### Problem to work on
From the line containing "Carpet Cleaning (80, 1952)" down to the line containing "Powered by markradforddesign.com (878, 2123)" in the records below, reproduce every line exactly, ends included, and omit all others.

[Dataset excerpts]
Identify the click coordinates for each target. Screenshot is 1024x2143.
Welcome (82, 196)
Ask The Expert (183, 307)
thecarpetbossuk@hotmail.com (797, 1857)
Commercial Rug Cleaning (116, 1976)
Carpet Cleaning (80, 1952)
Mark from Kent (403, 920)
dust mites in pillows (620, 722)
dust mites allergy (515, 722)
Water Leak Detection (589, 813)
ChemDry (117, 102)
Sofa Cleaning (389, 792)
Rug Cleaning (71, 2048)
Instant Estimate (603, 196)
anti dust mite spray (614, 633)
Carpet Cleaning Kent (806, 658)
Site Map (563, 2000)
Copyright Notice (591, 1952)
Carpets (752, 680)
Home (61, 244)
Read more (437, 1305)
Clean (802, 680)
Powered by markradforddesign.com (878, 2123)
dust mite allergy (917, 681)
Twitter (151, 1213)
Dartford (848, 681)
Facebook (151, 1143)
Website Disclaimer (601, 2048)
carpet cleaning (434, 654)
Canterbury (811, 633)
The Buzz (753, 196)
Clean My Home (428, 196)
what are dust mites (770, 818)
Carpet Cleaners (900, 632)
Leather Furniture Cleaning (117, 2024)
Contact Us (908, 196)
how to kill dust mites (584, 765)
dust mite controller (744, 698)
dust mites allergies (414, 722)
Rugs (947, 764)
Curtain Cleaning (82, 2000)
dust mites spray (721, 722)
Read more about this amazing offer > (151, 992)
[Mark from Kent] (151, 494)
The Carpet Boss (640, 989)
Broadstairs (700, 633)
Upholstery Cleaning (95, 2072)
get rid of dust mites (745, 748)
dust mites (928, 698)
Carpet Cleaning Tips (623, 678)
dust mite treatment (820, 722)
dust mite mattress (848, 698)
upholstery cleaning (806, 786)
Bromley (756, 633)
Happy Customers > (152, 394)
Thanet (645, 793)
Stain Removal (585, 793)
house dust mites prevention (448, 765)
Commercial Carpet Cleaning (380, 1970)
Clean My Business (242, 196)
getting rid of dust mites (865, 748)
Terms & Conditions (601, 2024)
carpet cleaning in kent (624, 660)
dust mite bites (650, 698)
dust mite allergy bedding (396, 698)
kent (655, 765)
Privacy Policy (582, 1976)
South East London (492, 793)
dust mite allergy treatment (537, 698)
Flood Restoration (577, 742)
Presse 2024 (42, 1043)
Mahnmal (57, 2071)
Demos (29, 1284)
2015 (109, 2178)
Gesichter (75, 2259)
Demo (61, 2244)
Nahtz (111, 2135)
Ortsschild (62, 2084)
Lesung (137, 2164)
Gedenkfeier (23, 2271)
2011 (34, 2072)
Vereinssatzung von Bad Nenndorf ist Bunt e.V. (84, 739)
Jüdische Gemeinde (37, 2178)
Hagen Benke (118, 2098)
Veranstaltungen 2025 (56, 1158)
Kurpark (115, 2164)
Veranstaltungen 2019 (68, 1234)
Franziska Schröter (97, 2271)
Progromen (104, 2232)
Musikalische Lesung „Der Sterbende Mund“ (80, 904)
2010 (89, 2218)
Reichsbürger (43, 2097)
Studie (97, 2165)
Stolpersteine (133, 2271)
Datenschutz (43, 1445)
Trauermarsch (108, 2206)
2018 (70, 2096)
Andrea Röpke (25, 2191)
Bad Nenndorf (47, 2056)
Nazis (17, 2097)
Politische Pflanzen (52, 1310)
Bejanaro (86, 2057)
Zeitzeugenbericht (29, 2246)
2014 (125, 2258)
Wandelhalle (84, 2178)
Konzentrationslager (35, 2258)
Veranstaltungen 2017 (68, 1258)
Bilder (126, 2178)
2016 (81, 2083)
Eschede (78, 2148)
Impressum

### Task answer
Carpet Cleaning (80, 1952)
Mark from Kent (403, 920)
dust mites in pillows (620, 722)
dust mites allergy (515, 722)
Water Leak Detection (589, 813)
ChemDry (117, 102)
Sofa Cleaning (389, 792)
Rug Cleaning (71, 2048)
Instant Estimate (603, 196)
anti dust mite spray (614, 633)
Carpet Cleaning Kent (806, 658)
Site Map (563, 2000)
Copyright Notice (591, 1952)
Carpets (752, 680)
Home (61, 244)
Read more (437, 1305)
Clean (802, 680)
Powered by markradforddesign.com (878, 2123)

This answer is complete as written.